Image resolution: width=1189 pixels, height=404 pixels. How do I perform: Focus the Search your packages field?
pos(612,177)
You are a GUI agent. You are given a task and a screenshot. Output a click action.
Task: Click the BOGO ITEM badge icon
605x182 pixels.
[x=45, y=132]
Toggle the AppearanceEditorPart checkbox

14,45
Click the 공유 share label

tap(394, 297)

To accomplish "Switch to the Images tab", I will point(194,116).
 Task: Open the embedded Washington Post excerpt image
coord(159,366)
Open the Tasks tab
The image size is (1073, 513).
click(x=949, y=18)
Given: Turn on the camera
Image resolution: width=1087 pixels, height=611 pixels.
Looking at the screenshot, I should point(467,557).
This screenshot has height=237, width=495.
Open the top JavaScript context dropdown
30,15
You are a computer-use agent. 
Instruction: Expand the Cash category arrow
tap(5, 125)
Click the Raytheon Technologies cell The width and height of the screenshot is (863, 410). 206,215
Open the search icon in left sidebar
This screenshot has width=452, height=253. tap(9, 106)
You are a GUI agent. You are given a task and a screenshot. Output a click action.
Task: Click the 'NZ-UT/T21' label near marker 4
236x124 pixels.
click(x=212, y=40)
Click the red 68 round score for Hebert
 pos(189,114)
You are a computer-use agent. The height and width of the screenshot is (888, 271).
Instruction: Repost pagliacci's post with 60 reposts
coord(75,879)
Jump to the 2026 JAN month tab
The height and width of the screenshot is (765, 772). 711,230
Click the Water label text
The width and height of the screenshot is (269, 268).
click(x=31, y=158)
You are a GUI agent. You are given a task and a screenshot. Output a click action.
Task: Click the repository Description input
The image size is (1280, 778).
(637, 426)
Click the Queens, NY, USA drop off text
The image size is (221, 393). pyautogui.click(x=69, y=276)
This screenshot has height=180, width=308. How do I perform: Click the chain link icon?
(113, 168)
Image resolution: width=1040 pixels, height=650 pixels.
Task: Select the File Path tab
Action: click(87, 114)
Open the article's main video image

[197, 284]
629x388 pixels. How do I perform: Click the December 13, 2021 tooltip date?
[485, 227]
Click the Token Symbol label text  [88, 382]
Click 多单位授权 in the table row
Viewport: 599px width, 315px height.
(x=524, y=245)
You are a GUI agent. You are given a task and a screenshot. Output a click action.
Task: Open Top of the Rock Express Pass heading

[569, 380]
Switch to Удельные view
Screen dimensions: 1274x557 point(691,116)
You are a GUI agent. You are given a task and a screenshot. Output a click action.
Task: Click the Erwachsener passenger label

Work item: All lines from the one that contains "629x388 pixels. How" through the end of the listing above should be copied exactly, with nothing else.

Worked solution:
629x388 pixels. How do I perform: Click the December 13, 2021 tooltip date?
[485, 227]
Click the Token Symbol label text  [88, 382]
Click 多单位授权 in the table row
Viewport: 599px width, 315px height.
(x=524, y=245)
You are a GUI agent. You are given a task and a screenshot. Output a click action.
Task: Open Top of the Rock Express Pass heading

[569, 380]
Switch to Удельные view
Screen dimensions: 1274x557 point(691,116)
You are a GUI agent. You are given a task and a screenshot. Output a click action.
Task: Click the Erwachsener passenger label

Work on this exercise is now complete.